Mario Sesé Vera (born 30 August 2002) is a Spanish footballer who plays as a right winger for Tercera Federación club Atlético Levante.

==Club career==
Born in Quart de Poblet, Valencian Community, Sesé represented UD Quart de Poblet, Valencia CF, Levante UD, Patacona CF, CD Don Bosco and UD Alzira as a youth. After making his senior debut with the latter's reserves in 2021, he was promoted to the main squad in Segunda División RFEF on 16 June of that year.

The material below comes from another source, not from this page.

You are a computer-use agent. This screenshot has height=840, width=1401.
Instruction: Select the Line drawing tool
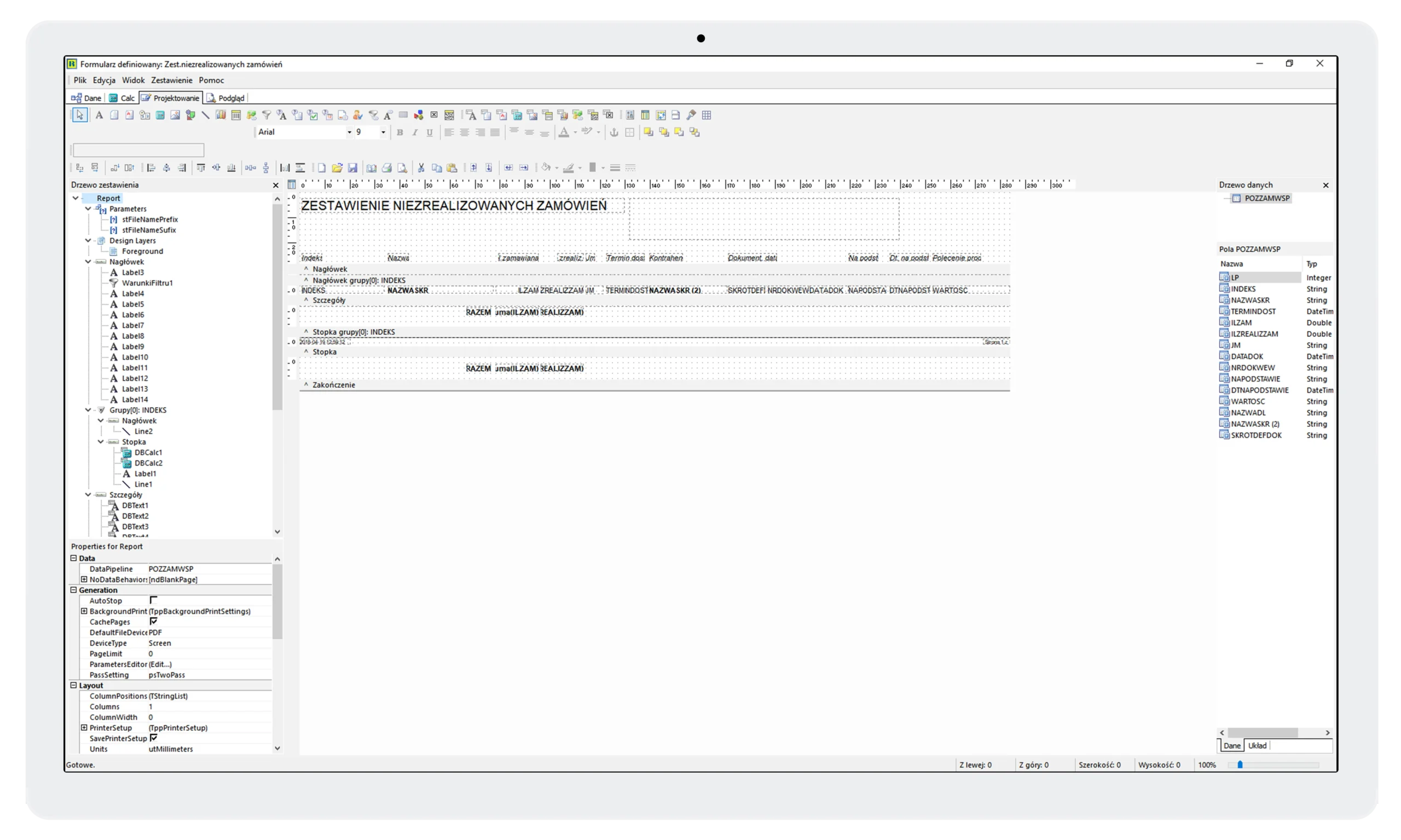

Sesé made his first team debut for Alzira on 19 September 2021, coming on as a second-half substitute and scoring the opener in a 1–1 away draw against CD Eldense. On 11 June of the following year, after featuring regularly, he left the club after failing to agree new terms.

On 6 July 2022, Sesé signed for Real Oviedo and was initially assigned to the reserves also in the fourth tier. He made his first team debut on 30 November, starting in a 1–0 Segunda División away win over CD Tenerife.

On 2 July 2024, Sesé moved to another reserve team, Real Valladolid Promesas also in division four.